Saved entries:
----

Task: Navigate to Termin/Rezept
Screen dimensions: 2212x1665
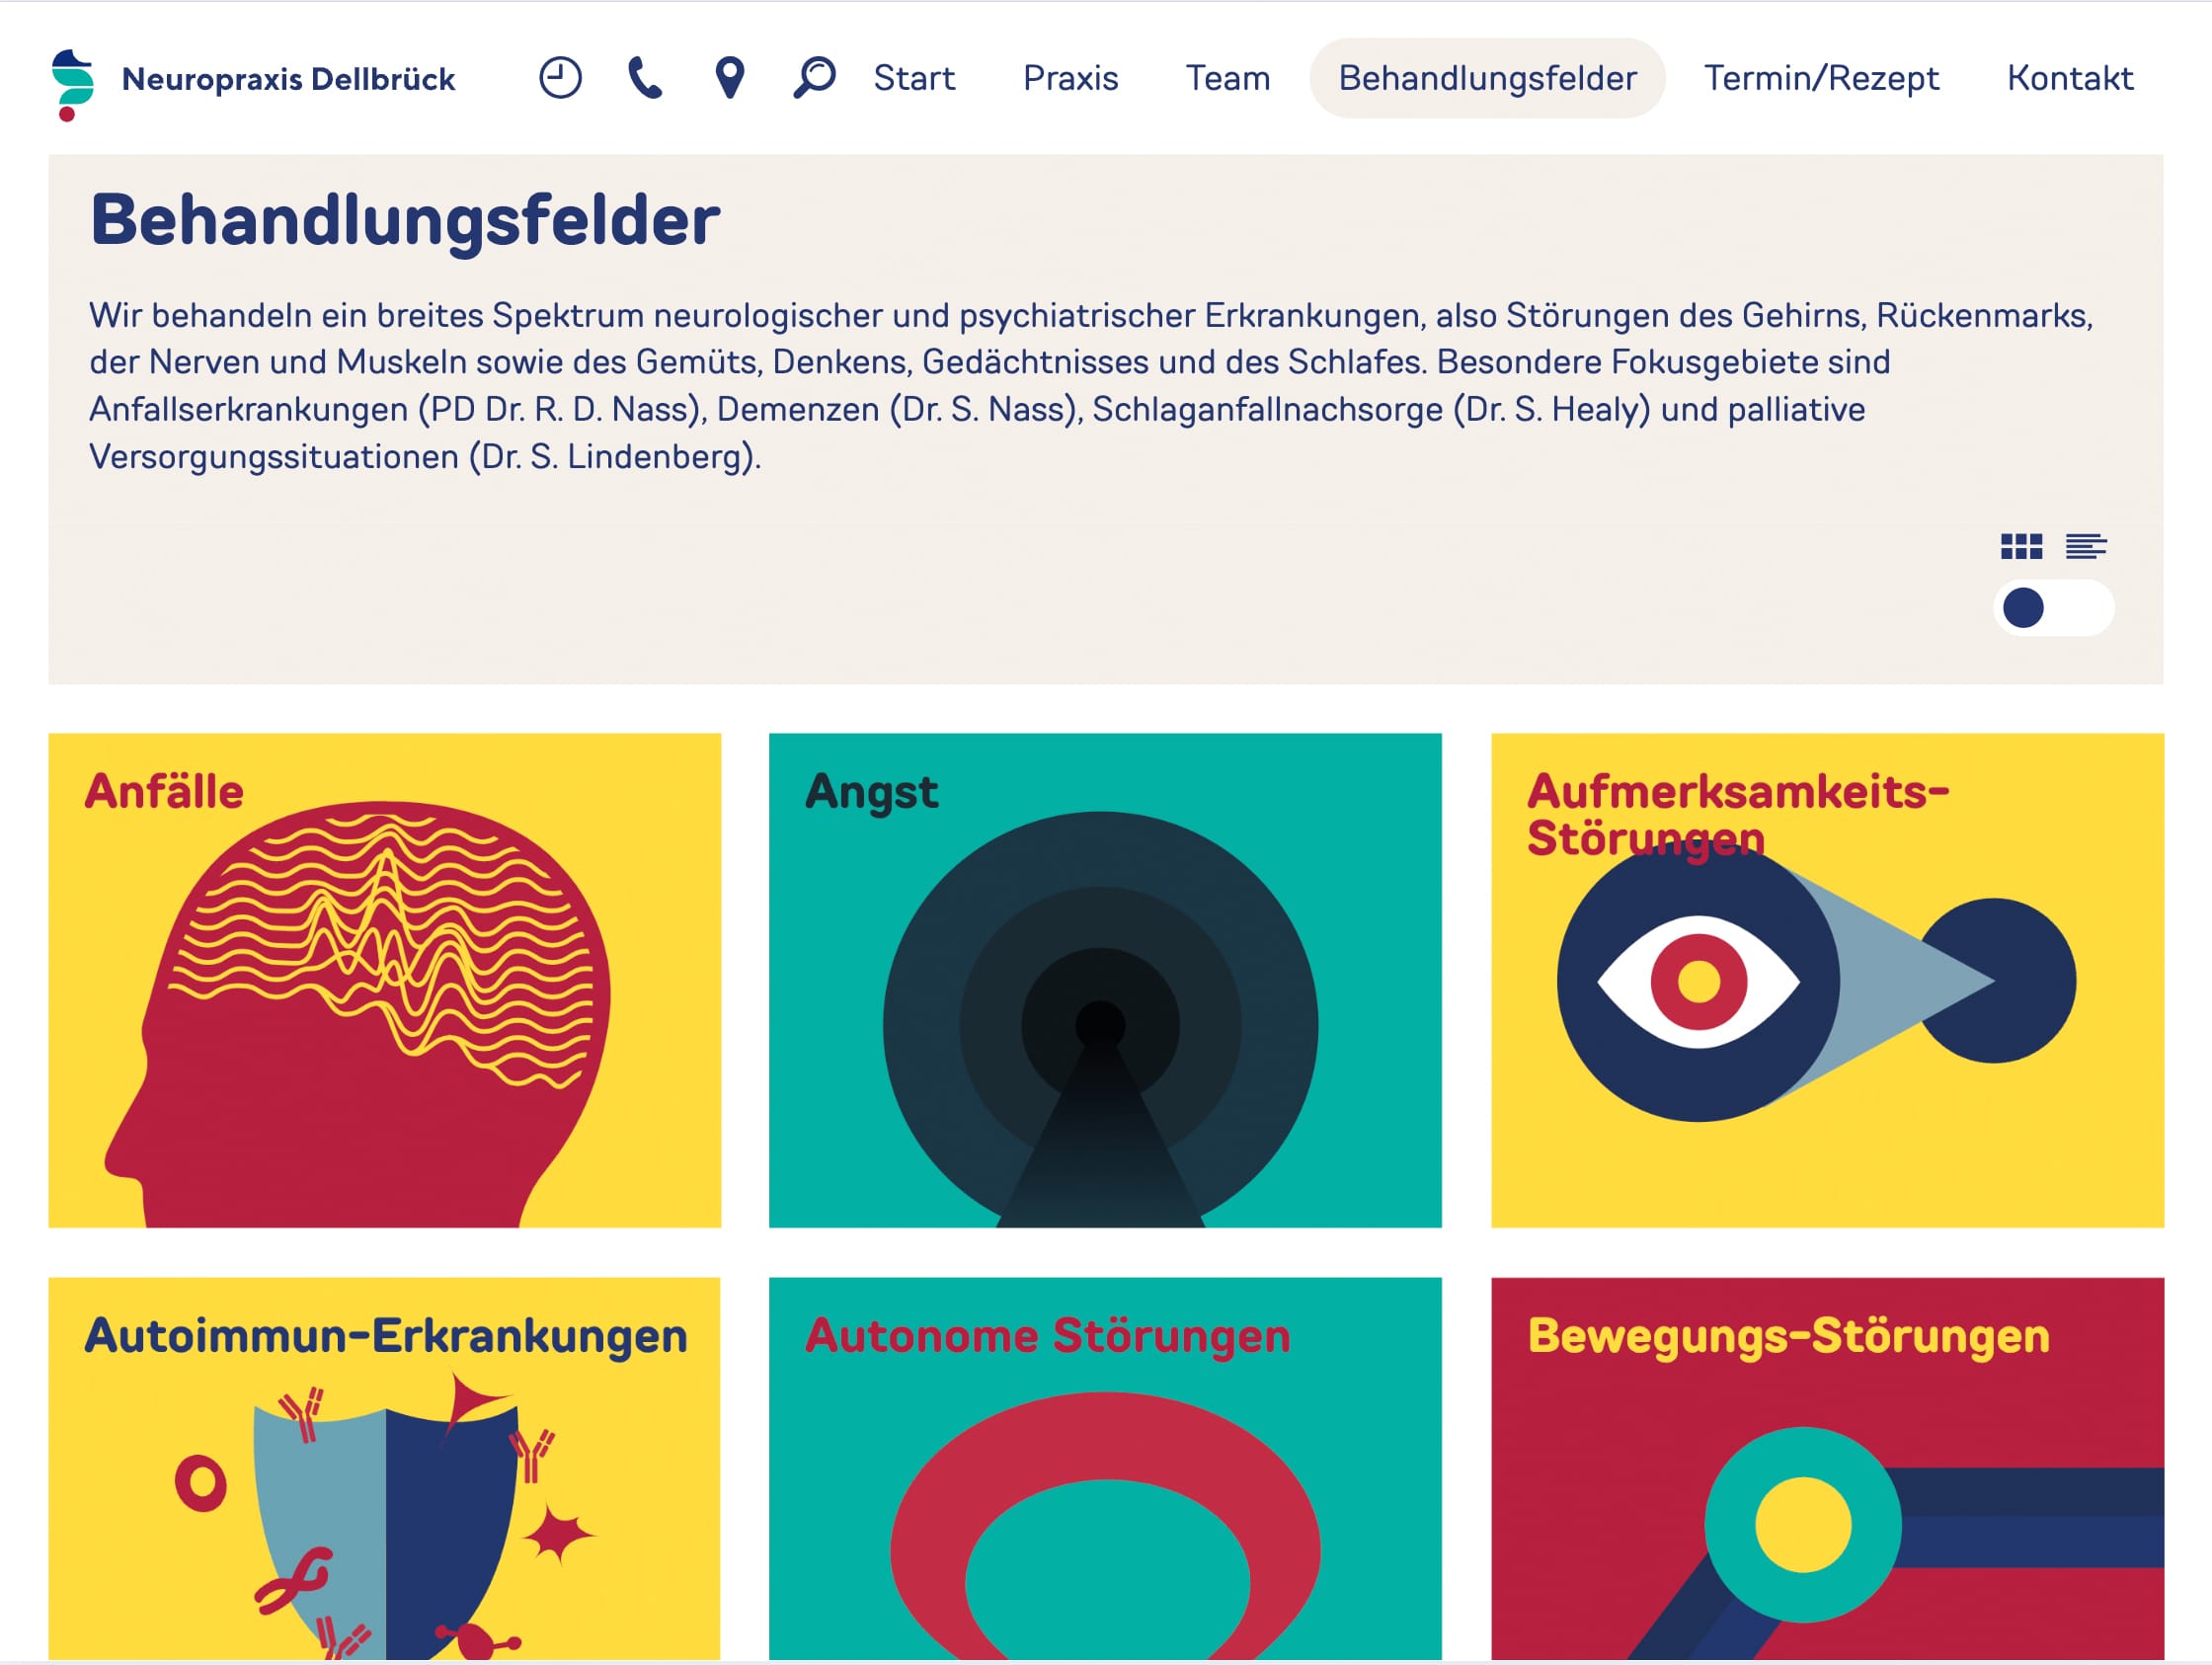Action: [x=1821, y=78]
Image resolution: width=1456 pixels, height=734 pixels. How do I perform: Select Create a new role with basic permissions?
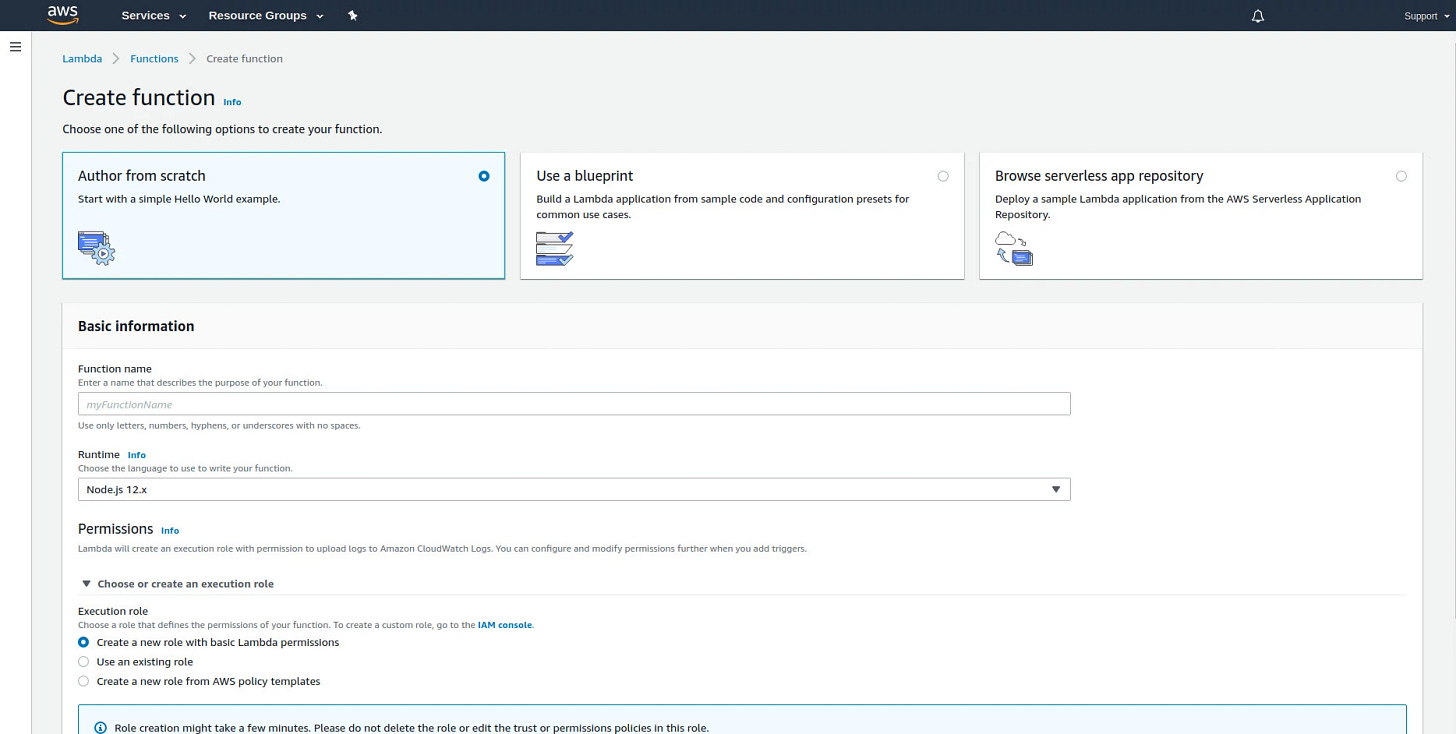[x=83, y=642]
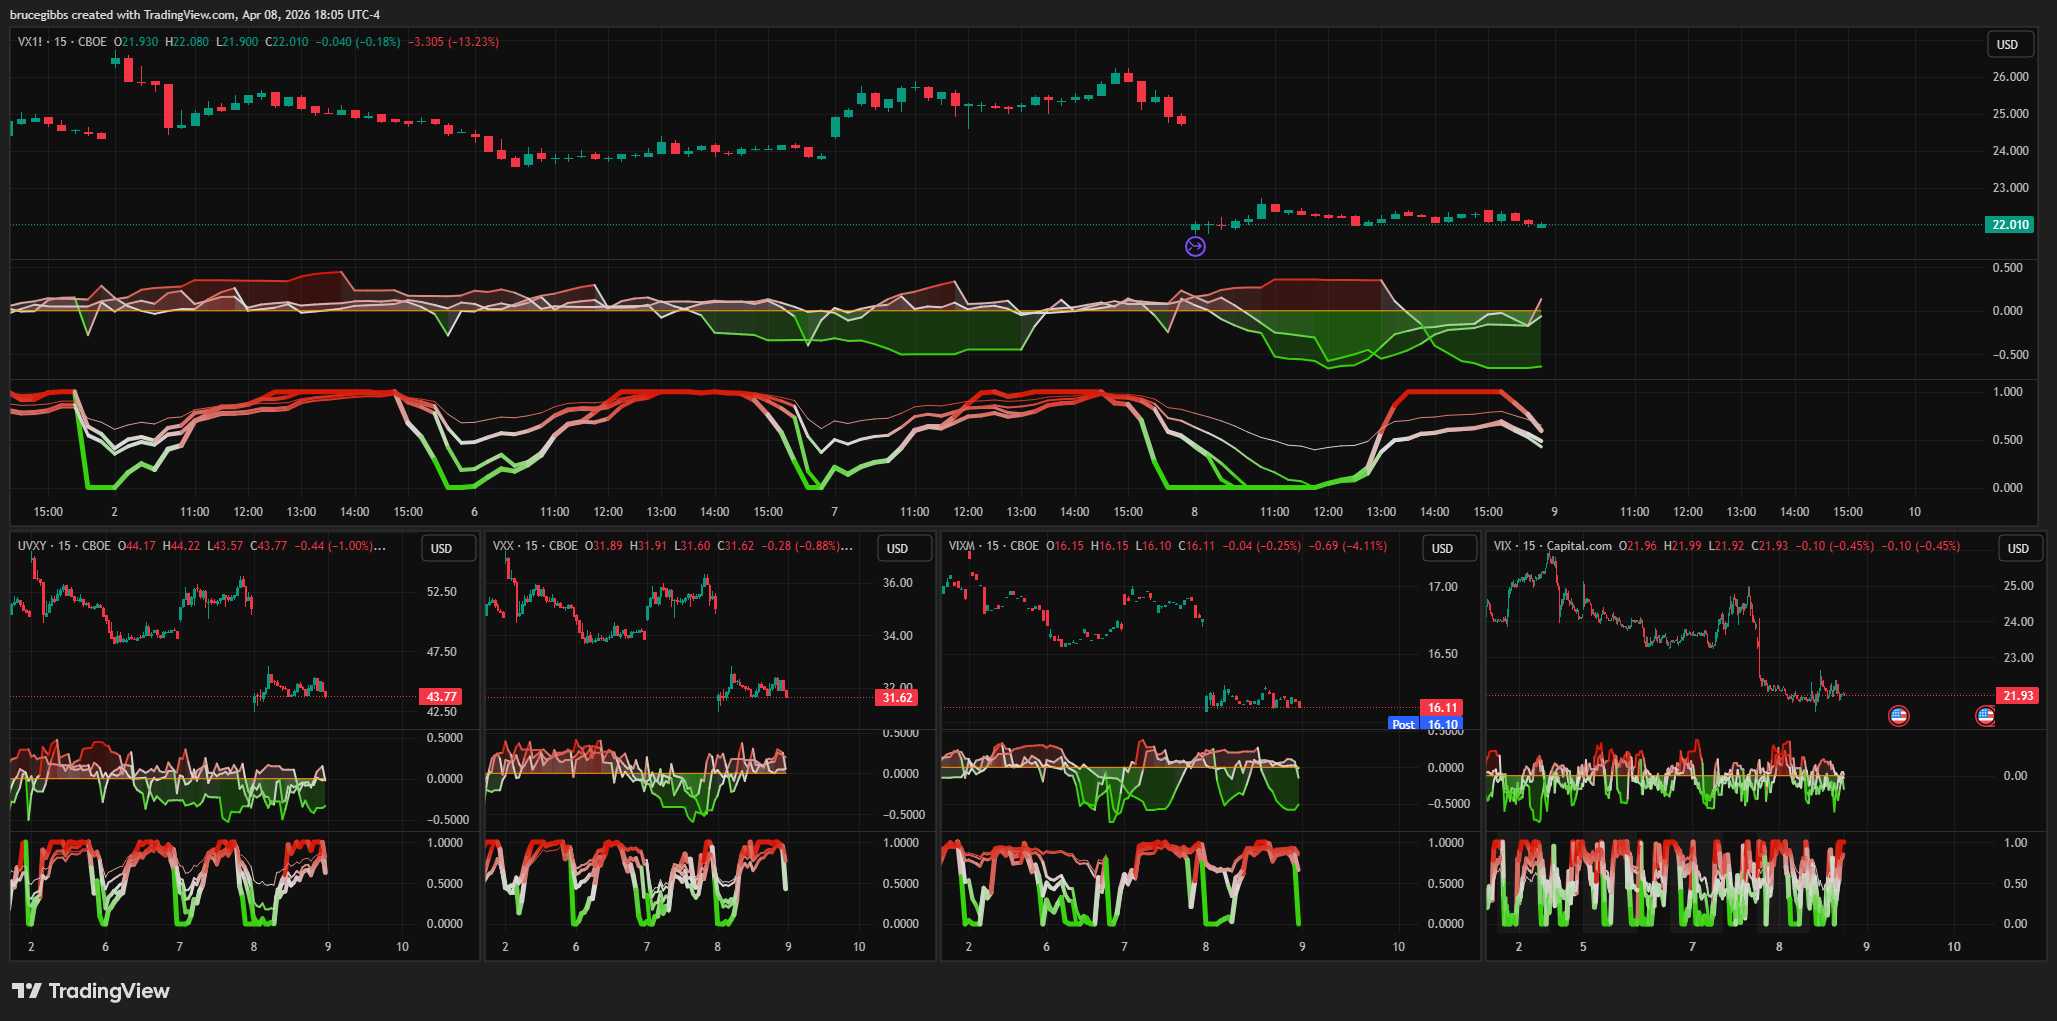
Task: Open the USD currency selector on VIXM chart
Action: 1442,548
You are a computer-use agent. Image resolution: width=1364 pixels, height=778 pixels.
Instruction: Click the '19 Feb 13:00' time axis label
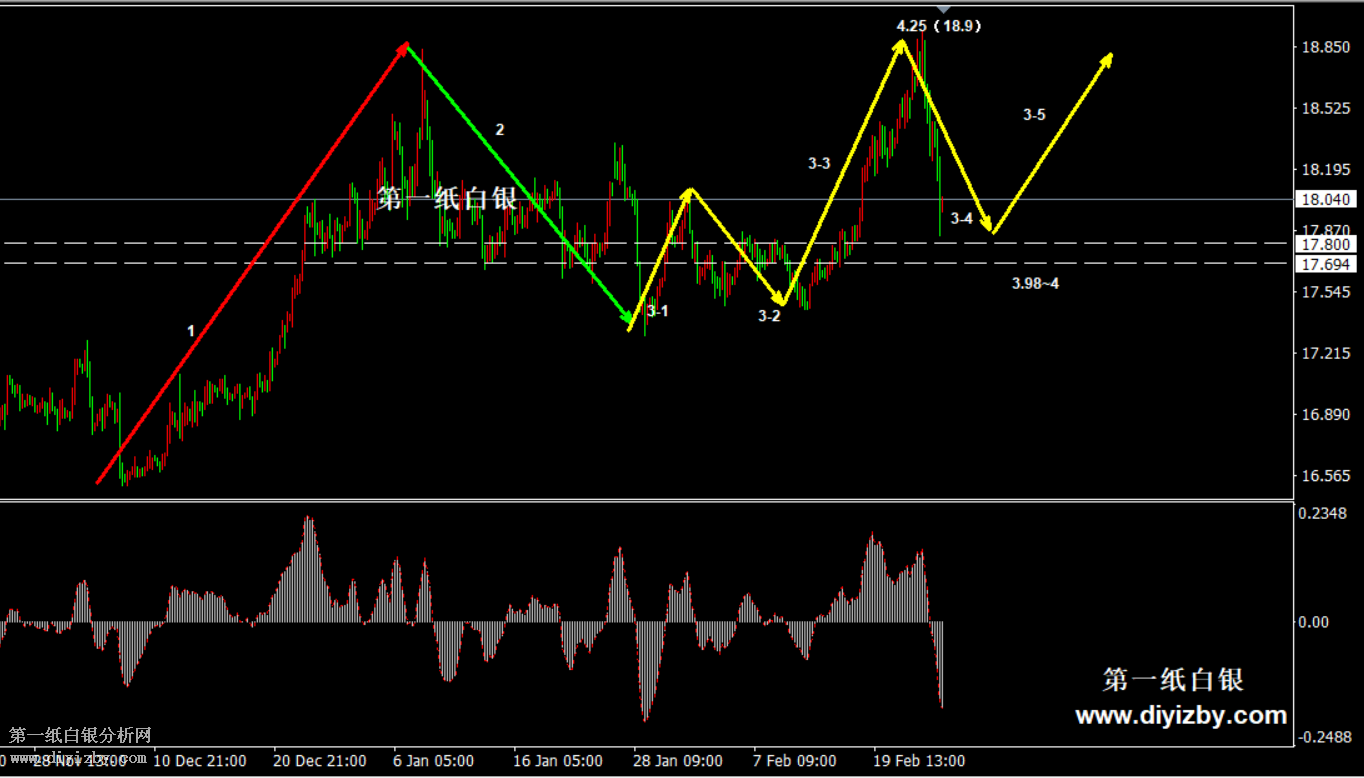[x=919, y=761]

----

Task directions - Using the data above, retype exactly the lines from the line with "Screen dimensions: 2212x1665" to the line with "You are a computer-use", inclusive. No pictures and nothing else.

Expected output -
Screen dimensions: 2212x1665
Action: [x=1821, y=78]
Image resolution: width=1456 pixels, height=734 pixels. How do I perform: Select Create a new role with basic permissions?
[x=83, y=642]
Task: Open the USD currency selector on VIXM chart
Action: 1442,548
You are a computer-use agent. Image resolution: width=1364 pixels, height=778 pixels.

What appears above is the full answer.